━━ Фрагмент текста
Между тем в Габороне по инициативе директора Департамента охраны дикой природы и национальных парков Найджела Хантера была устроена встреча с целью обсуждения дальнейшей судьбы Рафики. Кроме нас на ней присутствовали управляющий, заместитель директора и ряд других чиновников. Я заявил, что нельзя связывать дальнейшую судьбу Рафики с происшедшим инцидентом, даже если Фьюрейя и была виновна, поскольку Рафики тут ни при чем, и у меня есть доказательства, что в ночь на 29 октября она находилась близ моего лагеря. На этой встрече я впервые понял, что происходит. Затеявшие всю эту возню желали избавиться не столько от Рафики, сколько от меня.

На замечание Джулии, что вина Фьюрейи еще окончательно не доказана, в зале раздались смешки. Однако сомнение уже поселилось в душах присутствующих.

Я заявил, что если львы и в самом деле причастны к случившемуся, то тем более следует поставить вопрос об ограждении лагерей. Почему дом управляющего обнесен проволокой с током, а по крайней мере два лагеря, где живут его работники, не ограждены вообще? Страсти накалились. Управляющий заявил, что тот, кто держит злую собаку, должен держать ее под замком, а не выпускать к людям. Поняв, на что он намекает, я возразил, что Фьюрейя и детеныши были дикими, а не одомашненными львами, и напомнил его же собственные слова, сказанные много недель назад, что мои львы не показались ему опасными.
━━━━
# [Задания]
(1) По чьей инициативе в Габороне устроили встречу, описанную во фрагменте текста?
(2) Изложите фрагмент текста о встрече в Габороне в двух предложениях.
(3) Подхватите рассказ о встрече в Габороне, где решалась судьба Рафики, и напишите следующий абзац.
━━ Фрагмент набора данных
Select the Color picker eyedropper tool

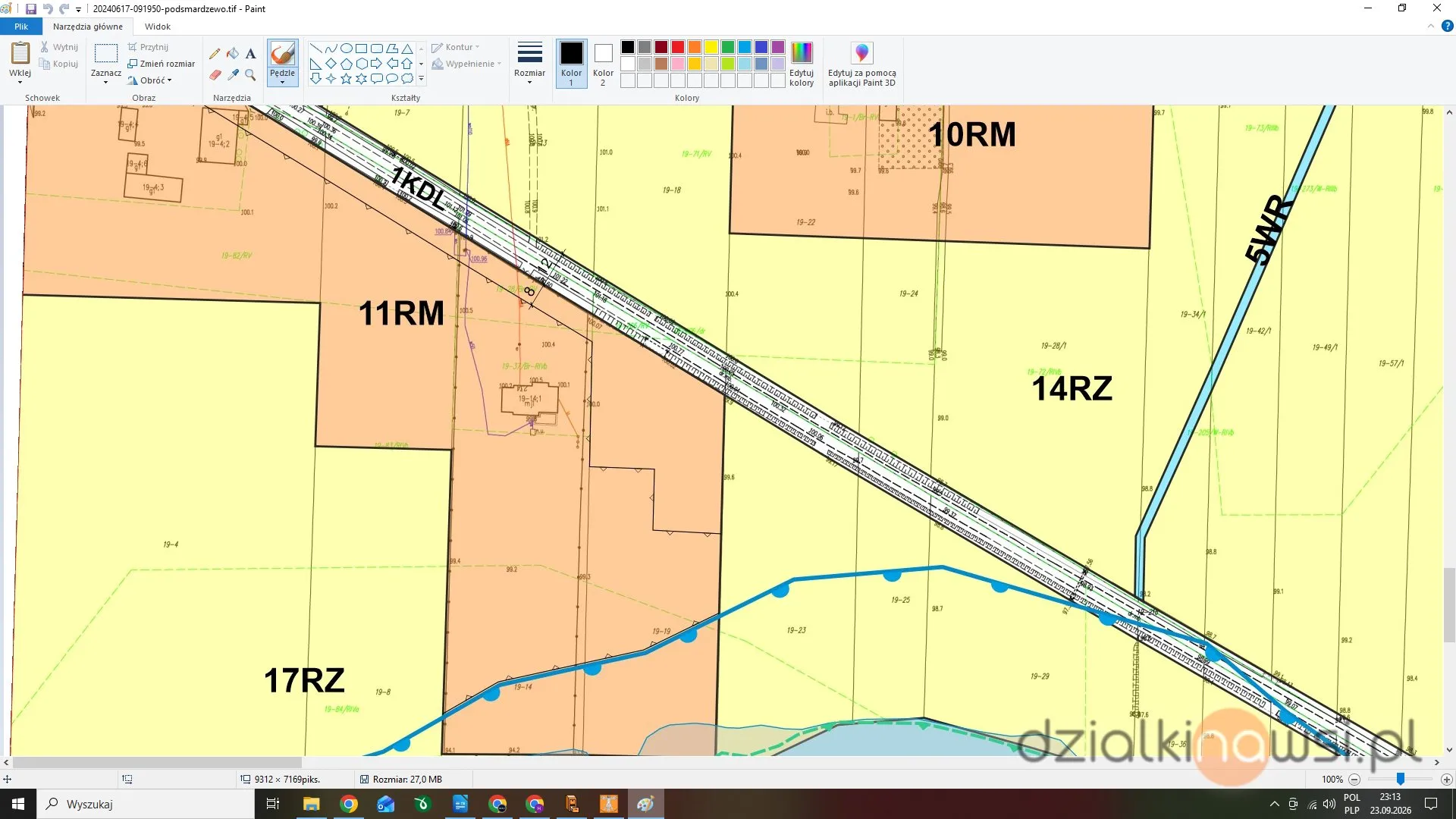coord(233,74)
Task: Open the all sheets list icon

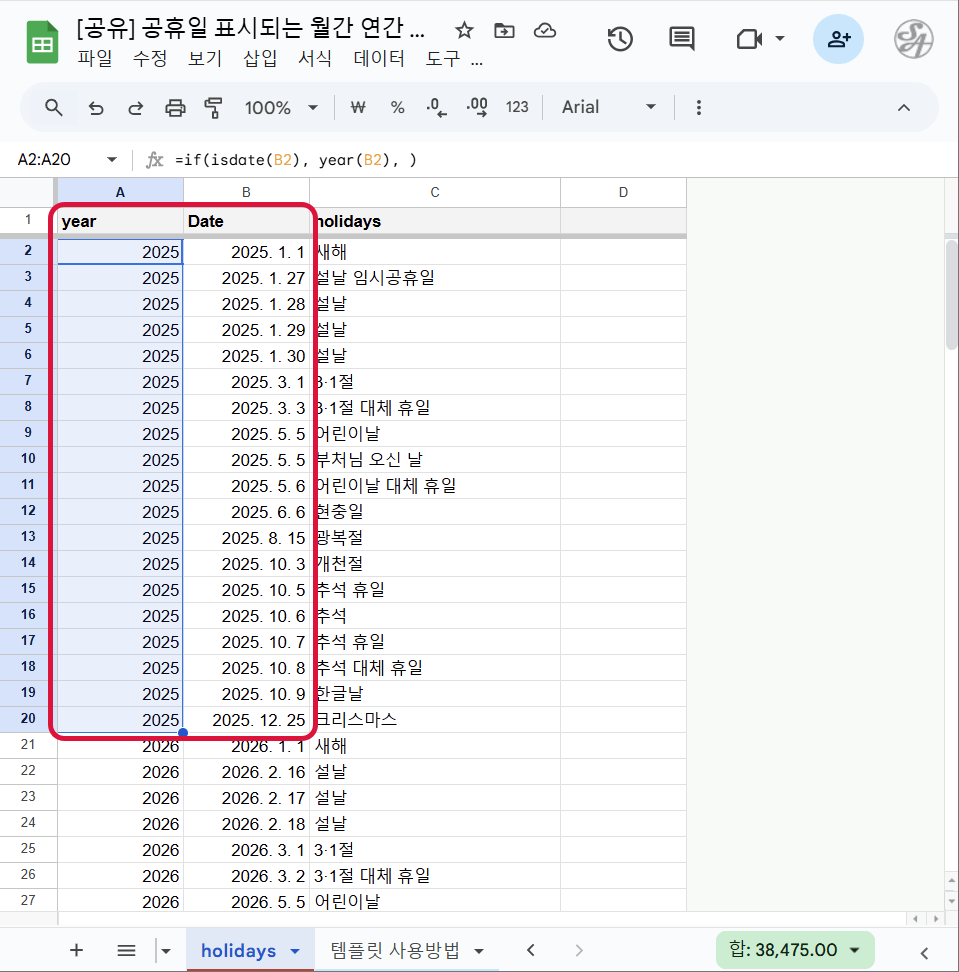Action: point(126,950)
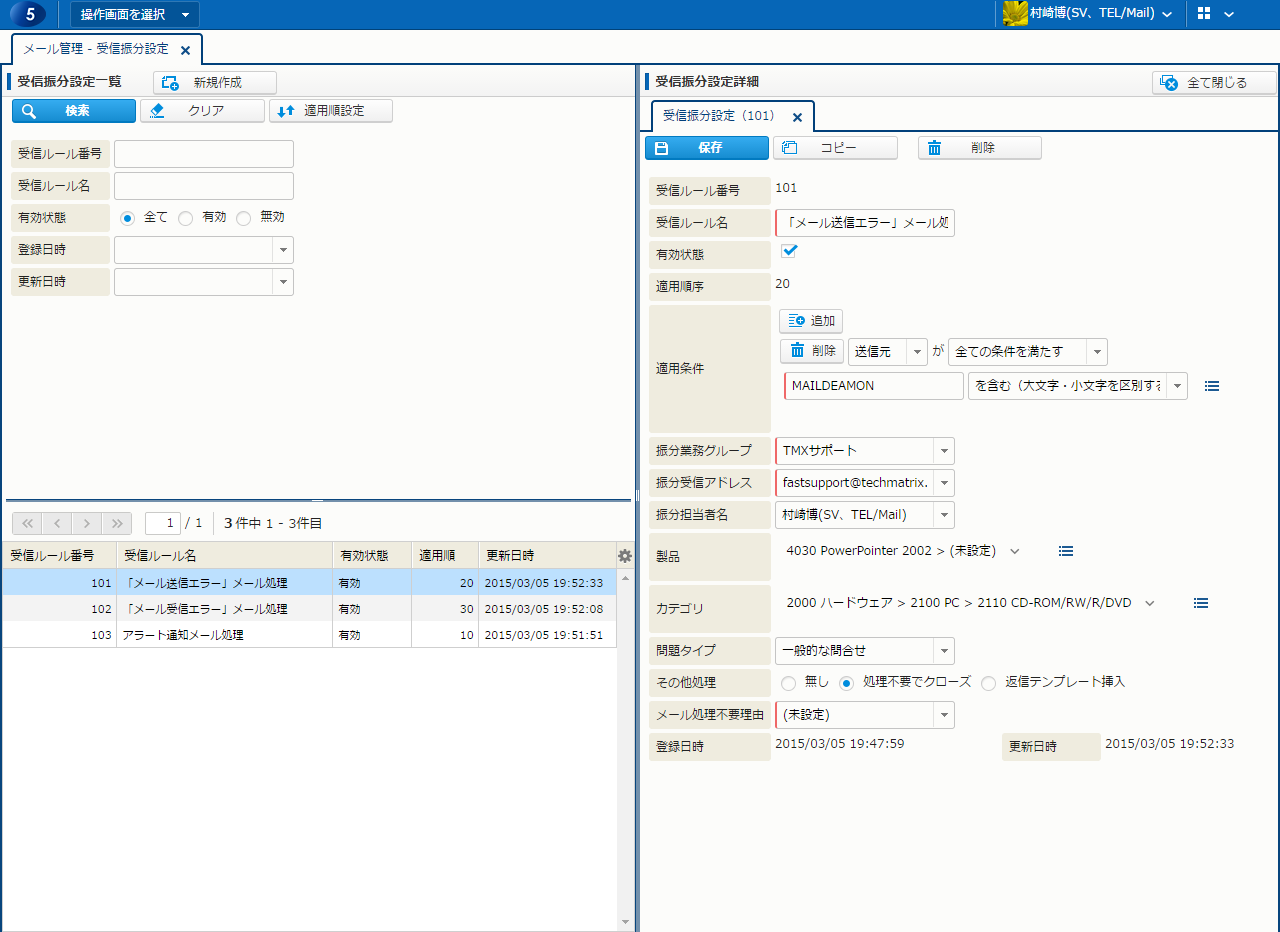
━━━━
# [Ответы]
(1) По инициативе директора Департамента охраны дикой природы и национальных парков Найджела Хантера.

(2) На встрече, где обсуждали дальнейшую судьбу Рафики, рассказчик доказывал, что она не причастна к инциденту, и впервые понял, что затеявшие всё это хотят избавиться прежде всего от него. Он также потребовал оградить лагеря работников, а в споре с управляющим настаивал, что Фьюрейя и детеныши были дикими львами, и напомнил управляющему его же слова о том, что эти львы не показались ему опасными.

(3)
Последним взял слово директор Департамента. Он сказал, что его ведомство также понесло потери в результате нападений львов и других хищников. Но по закону уничтожаются только животные, непосредственно виновные в гибели людей, а значит, Рафики никто не имеет права тронуть. Он завершил встречу заявлением, что разбор ситуации будет продолжен – необходимо собрать всех членов Ассоциации землевладельцев и решить, останется ли Рафики здесь или ее придется переселить.

Похоже, теперь ее судьба зависела от владельцев земель. По ботсванским законам, если собственник сочтет того или иного зверя опасным или нежелательным, он имеет право обратиться в Департамент за помощью в наведении порядка. Вот почему директор хотел выяснить мнение местных землевладельцев, прежде чем вынести решение. Как частное лицо, он был на нашей с Рафики стороне. Но уже тогда ему становились ясны истинные причины поведения некоторых богатеев.

И до, и во время, и после встречи он твердил всем и каждому, что. если бы Рафики находилась на территории одного из подведомственных ему национальных парков, Департаменту не нужно было бы принимать против нее какие-либо меры. Но увы, и Рафики, и Фьюрейя, и детеныши жили на частных землях, где ситуация совсем иная.

Недостаточная охрана принадлежащей государству фауны на этих территориях приводила к ежегодной массовой гибели животных. И Рафики тоже была лишена той обеспечиваемой законом защиты, какую имели львы в национальных парках. Собственно, законов, которые обязывали бы владельцев охранять фауну своих земель, как таковых не было. Перемены необходимы – ведь речь идет о спасении одного из национальных богатств страны.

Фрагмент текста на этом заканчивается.